Ayurveda backt am liebsten ohne Ei. Das Eigelb ist schwer verdaulich und die Kombination von Ei mit Milchprodukten wird nicht empfohlen. 

Und noch ein Tipp:
Backformen aus Silikon brauchen nicht eingefettet werden und das Gebäck lässt sich hinterher sehr leicht aus der Form lösen, daher verwende ich für Muffins eine solche Form.

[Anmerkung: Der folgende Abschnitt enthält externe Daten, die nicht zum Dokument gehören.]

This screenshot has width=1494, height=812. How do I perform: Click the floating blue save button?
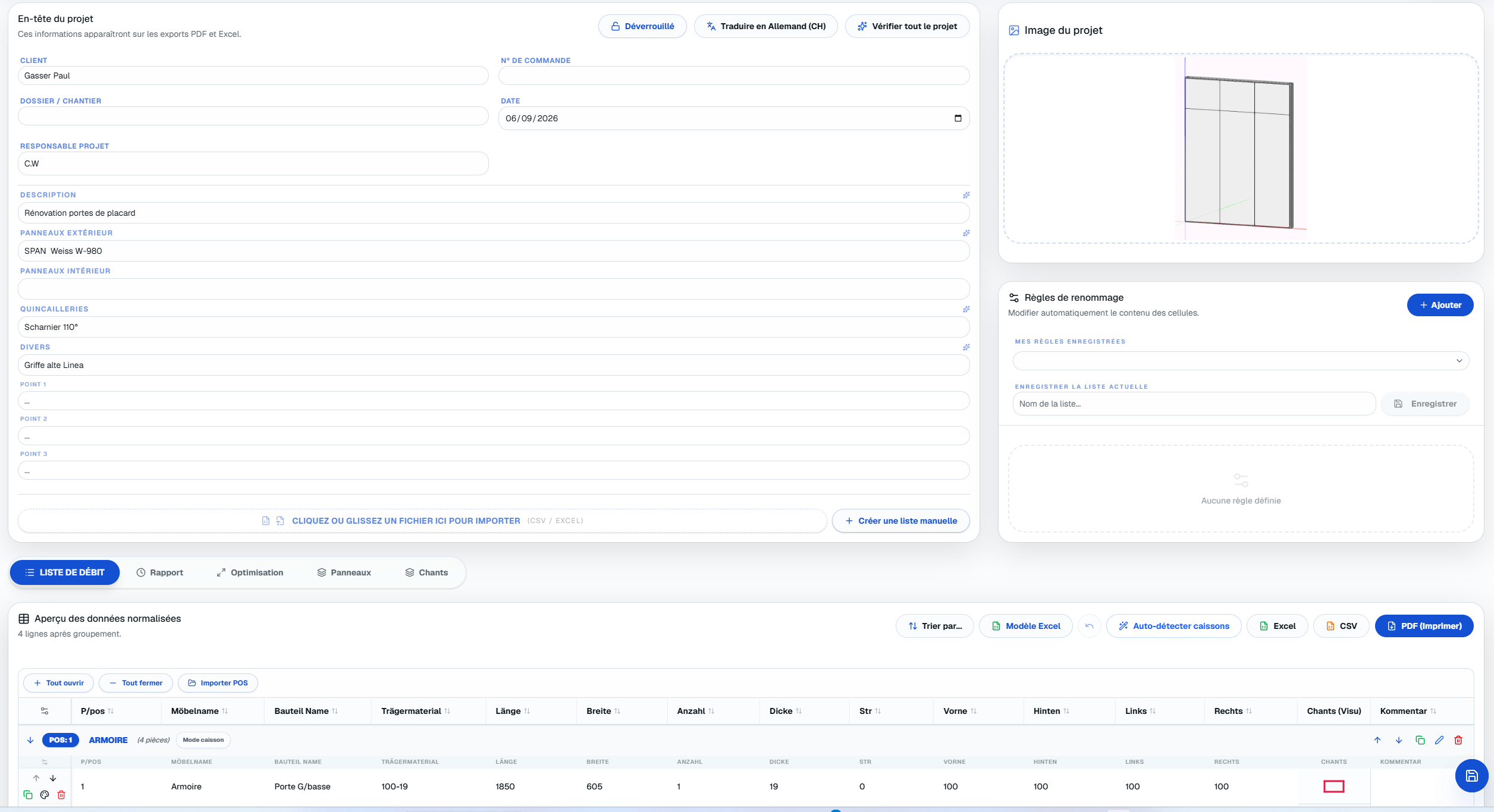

Dies ist das Rezept für Orangen-Muffins. Entsprechend der ayurvedischen Ernährungsregeln enthält das Rezept keine Eier und kombiniert Milchprodukte nicht mit Früchten. Die Zutatenliste kann je nach Muffin-Sorte variiert werden – ich stelle am Ende ein paar Varianten vor. Was immer gleich bleibt, ist die Zubereitung. Die ist bei Muffins einfach, was die kleinen Kuchen vermutlich so beliebt macht.

So geht's

  1. Den Ofen auf ca. 180°C vorheizen.
  2. Die trockenen Zutaten in einer großen Schüssel vermischen:
    Das Mehl sieben.
    Backpulver, Natron, Salz und Zucker hinzufügen.
  3. Die flüssigen Zutaten in einer kleineren Schüssel vermischen:
    Mandelmilch, Zitronensaft, Orangensaft und Orangenzesten, sowie das flüssige Kokosfett (im Topf auf kleiner Flamme geschmolzen).
  4. Die flüssigen Zutaten mit den trockenen Zutaten vermengen, und zwar so, dass diese gerade eben verbunden sind und es keine Mehlinseln mehr gibt. Dies muss kein homogener Teig sein, vielmehr ist hier Schludrigkeit gefragt, denn die Zutaten verbinden sich im Ofen dann optimal.
  5. Den Teig in Muffin-Formen füllen und für ca. 15 Minuten in den Ofen. Die Stäbchenprobe entscheidet: Klebt am Stäbchen  noch Teig, müssen die Muffins noch. Klebt kein Teig am Stäbchen, sind sie fertig.

Variationsmöglichkeiten

  • Mandelmilch und Zitronensaft ersetzen im Rezept die säuerliche Buttermilch. Mit anderen Worten: In einem Rezept ohne Früchte und wenn man Milchprodukte verträgt, kann man Mandelmich und Zitronensaft durch Buttermilch oder Yoghurt ersetzen. Ebenso kann die Mandelmilch gegen jede andere Getreide- oder Nussmilch ausgetauscht werden, wobei ich wegen der Energetik für VATA Mandel- oder Reismilch bevorzugen würde.
  • Statt Orangensaft nimmt man in Rezepten ohne Orange Wasser zu gleichen Anteilen.
  • Ebenso kann man variieren in den Füllungen. Ich mag beispielsweise sehr gerne Möhren oder Zucchini als Füllung, je nach Lust und Laune mit oder ohne Nüssen dazu. In der Menge kann dies ruhig etwas mehr sein, als im Rezept.
  • Backt man Muffins mit Banane, Kürbis oder anderen Zutaten, die eigene Süße mitbringen (beispielsweise Trockenfrüchte), würde ich die Menge des Zuckers leicht reduzieren.
  • Beim Zucker könnt ihr je nach gewünschtem Aroma variieren, ich habe beispielsweise Mascobado Zucker verwendet.

... und jetzt viel Spaß beim Experimentieren!